Here’s a collection of the latest updates from Wisconsin’s technology and innovation community:
—A new experimental vaccine to battle Ebola has shown early but promising results in protecting monkeys exposed to the virus. The vaccine, which is being co-developed by virus expert and University of Wisconsin-Madison scientist Yoshihiro Kawaoka, takes a different approach than some other developmental treatments: It’s an “inactivated whole virus vaccine,” meaning “it primes the host immune system with the full complement of Ebola viral proteins and genes,” which in theory could result in greater protection against the virus, according to a university press release.
—Madison-based Kiio has raised more than $770,000 from investors in a round that could reach almost $3.4 million when closed, according to a new SEC filing. Kiio is developing software-enabled equipment and devices that provide objective measurements during physical therapy and rehabilitation exercises. The company is growing its current staff of 12 and this week released a software product called Kiio Flex, CEO Dave Grandin said in an interview.

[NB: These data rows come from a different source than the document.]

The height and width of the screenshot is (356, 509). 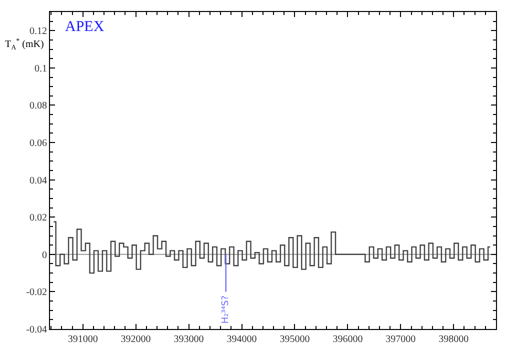 What do you see at coordinates (401, 340) in the screenshot?
I see `x-tick-label: 397000` at bounding box center [401, 340].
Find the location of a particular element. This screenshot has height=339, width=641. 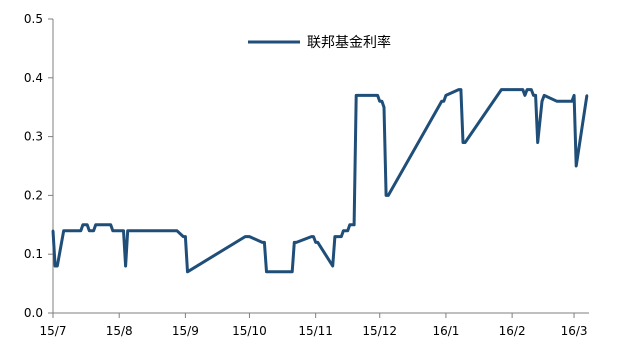

x-tick-label: 15/9 is located at coordinates (186, 331).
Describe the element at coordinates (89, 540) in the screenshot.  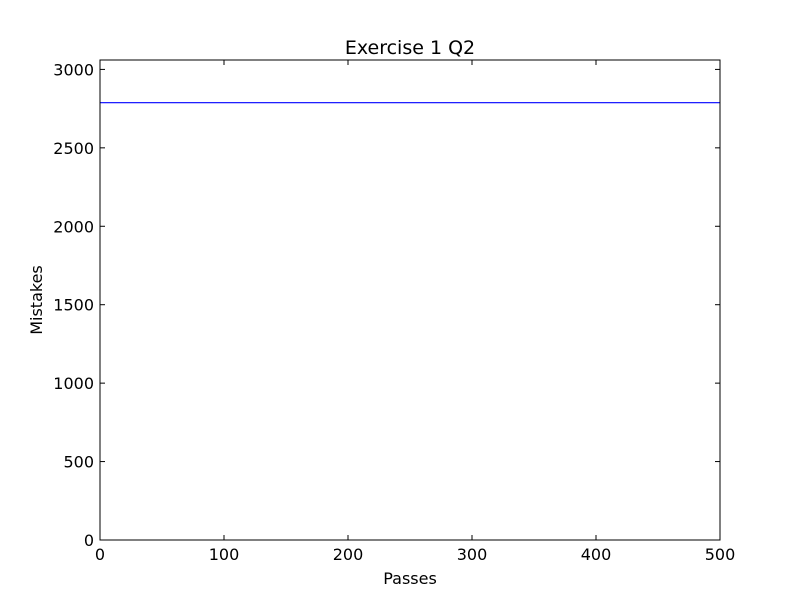
I see `y-tick-label: 0` at that location.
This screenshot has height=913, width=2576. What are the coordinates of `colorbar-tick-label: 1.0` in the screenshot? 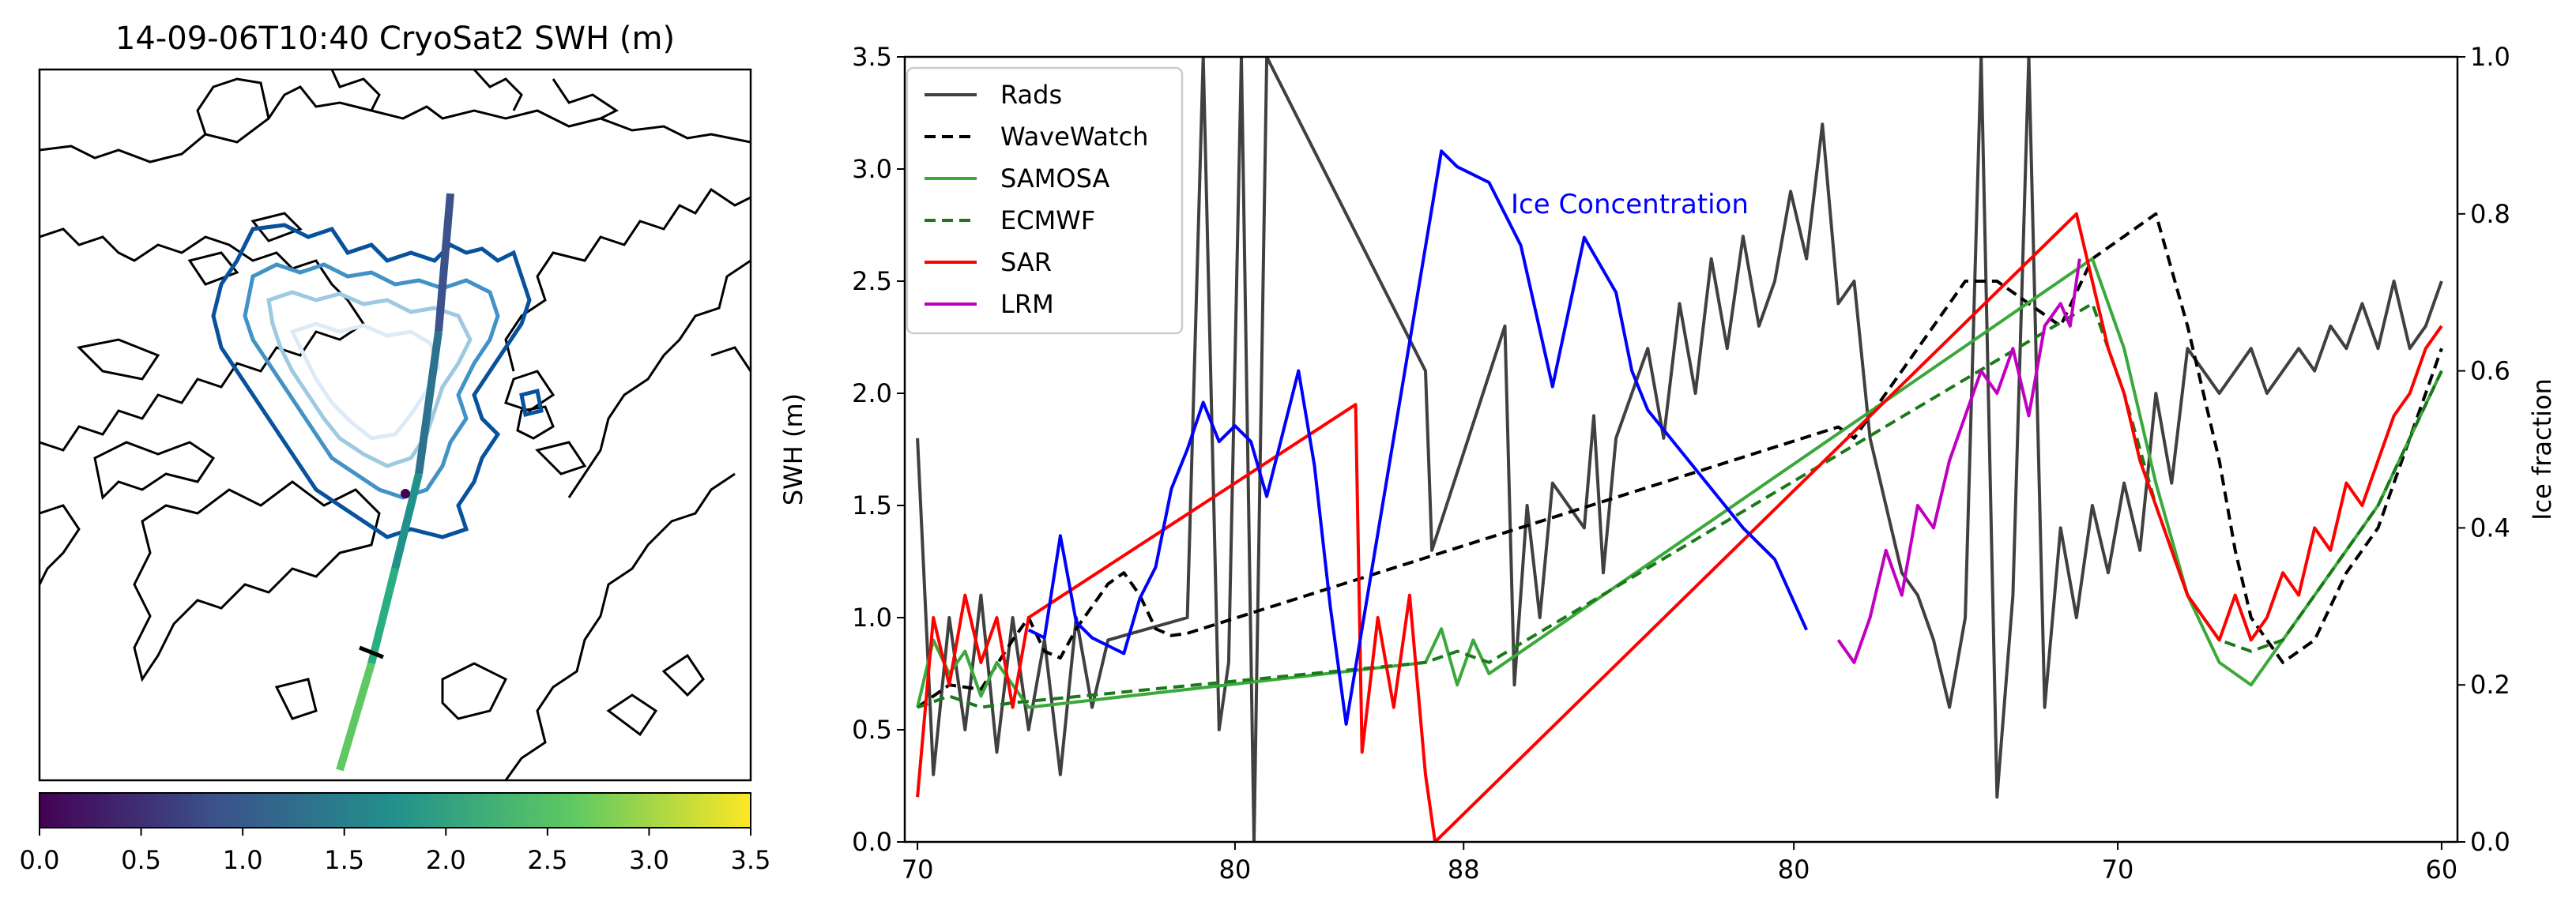 It's located at (243, 860).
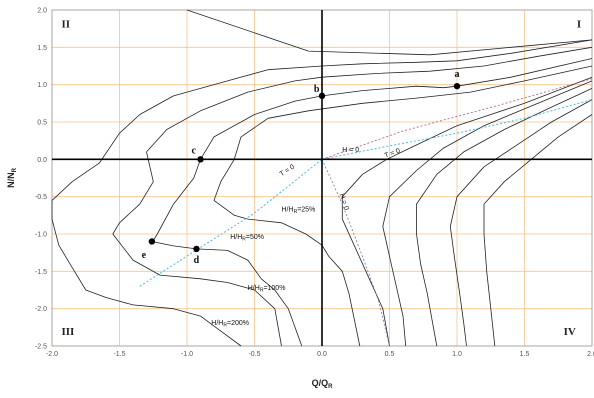  I want to click on operating-point-label: b, so click(317, 90).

—The Water Council’s Global Water Center is close to capacity, and the organization is contemplating opening a second building nearby that would house small water technology companies, the Milwaukee Journal Sentinel reported. The building could offer cheaper rent and shorter lease options than the Global Water Center, but tenants would still have access to the first building’s amenities, which include labs and an auditorium.
—Meanwhile, The Water Council was awarded a $71,625 federal grant under the new Regional Innovation Strategies program from the U.S. Commerce Department.
—Smart Choice MRI, which operates centers that provide magnetic resonance imaging services for hundreds of dollars less than hospitals, has ambitious plans to open another 12 to 18 locations in the next year, the Milwaukee Journal Sentinel reported. The company is opening its fifth center this month and is in the midst of raising $2 million from investors to help fund its expansion plans.
—Wisconsin legislators on both sides of the aisle have proposed a bill that would provide a path to statewide legalization and uniform rules for mobile app-enabled transportation services like Uber and Lyft to operate here. The bill would require drivers to undergo background checks, pass automobile safety and emissions tests, and have “adequate” auto insurance, the Milwaukee Business Journal reported. The bill would override municipal rules already passed by the city of Milwaukee, and would enable Uber and Lyft to legally operate in cities like Madison.